2015年1月22日木曜日

阪神・淡路大震災20年

 あの日から20年がたちました。

 遅くなりましたが、20年に際して、書き残しておきたいと思います。

 当時は職員寮として三宮のマンションの1室を同僚で同期の薬剤師の子と2人で住んでいましたが、あの日、ものすごい揺れで隣の部屋のその子がはね起きて、私の部屋に来て、2人で布団をかぶって揺れがおさまるまで耐えていました。部屋の中、台所はあらゆるものが倒れてめちゃくちゃになっていました。

 外に避難しようとしたらドアがひしゃげて開かず、中から叫んで、同じビルの人に外からドアを蹴破ってもらって、パジャマの上から毛布を羽織り脱出しました。10階建てのマンションでしたが、2階のエレベーターの入り口が上からの圧力で少し開いているのを見てゾッとしました。

 外はまだ暗かったのと、コンタクトレンズをつけられなかったので、ぼんやりした街灯の明かり(しばらくは点いていたと思います)で見回すと、同じように毛布をかぶった人達が公園に避難しようと歩いていました。
 異様な静寂と土埃。別世界のような光景。でも妙に冷静だったのを思い出します。平常心を保とうとしていたのだと思います。
########################################
# 作業の進め方:
震災についての文章で、筆者と一緒に職員寮に住んでいた同僚の職業は何ですか。

# 保存データ:
########################################
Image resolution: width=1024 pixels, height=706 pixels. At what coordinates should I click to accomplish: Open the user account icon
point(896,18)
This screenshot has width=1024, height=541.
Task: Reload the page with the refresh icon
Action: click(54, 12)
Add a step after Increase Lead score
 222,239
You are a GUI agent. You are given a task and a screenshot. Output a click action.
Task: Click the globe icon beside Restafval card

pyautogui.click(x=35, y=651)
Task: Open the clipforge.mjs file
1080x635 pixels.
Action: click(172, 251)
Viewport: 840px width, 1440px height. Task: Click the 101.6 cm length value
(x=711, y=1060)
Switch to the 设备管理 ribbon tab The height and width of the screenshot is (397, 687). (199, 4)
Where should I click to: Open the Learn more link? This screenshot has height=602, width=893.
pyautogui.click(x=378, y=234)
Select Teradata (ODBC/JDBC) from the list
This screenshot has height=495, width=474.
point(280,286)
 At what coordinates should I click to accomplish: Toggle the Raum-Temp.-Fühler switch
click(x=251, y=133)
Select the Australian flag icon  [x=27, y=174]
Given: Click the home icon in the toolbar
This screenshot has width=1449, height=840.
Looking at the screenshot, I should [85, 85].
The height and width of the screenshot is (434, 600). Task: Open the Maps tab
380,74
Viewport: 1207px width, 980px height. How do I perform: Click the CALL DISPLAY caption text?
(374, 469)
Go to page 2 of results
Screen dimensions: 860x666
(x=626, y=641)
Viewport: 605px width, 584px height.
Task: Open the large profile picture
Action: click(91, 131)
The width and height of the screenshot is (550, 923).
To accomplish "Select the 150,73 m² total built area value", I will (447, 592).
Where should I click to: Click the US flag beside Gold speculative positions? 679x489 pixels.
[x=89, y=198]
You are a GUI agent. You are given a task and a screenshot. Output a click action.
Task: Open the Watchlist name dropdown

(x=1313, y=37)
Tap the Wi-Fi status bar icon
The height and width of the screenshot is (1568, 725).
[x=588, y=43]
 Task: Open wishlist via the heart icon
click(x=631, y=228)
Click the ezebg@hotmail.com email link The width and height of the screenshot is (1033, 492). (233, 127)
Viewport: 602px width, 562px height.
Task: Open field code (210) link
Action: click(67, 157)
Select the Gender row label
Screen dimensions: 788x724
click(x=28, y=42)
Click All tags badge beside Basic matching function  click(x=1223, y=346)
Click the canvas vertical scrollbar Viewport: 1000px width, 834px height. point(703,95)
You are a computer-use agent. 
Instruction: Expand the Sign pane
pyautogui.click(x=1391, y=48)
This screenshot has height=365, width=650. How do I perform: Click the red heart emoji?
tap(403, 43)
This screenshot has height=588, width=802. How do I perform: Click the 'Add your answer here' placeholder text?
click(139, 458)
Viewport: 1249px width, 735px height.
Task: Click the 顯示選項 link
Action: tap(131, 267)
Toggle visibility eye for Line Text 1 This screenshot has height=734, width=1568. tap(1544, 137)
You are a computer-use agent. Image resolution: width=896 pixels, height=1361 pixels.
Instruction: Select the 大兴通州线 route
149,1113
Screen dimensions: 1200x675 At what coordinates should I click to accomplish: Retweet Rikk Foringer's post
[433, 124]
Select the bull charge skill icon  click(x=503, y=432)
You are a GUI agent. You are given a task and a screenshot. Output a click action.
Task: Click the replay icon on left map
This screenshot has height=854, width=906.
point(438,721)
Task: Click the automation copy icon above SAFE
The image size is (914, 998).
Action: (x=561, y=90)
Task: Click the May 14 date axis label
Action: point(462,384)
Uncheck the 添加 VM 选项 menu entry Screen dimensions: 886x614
########################################
# 解答欄:
薬剤師です。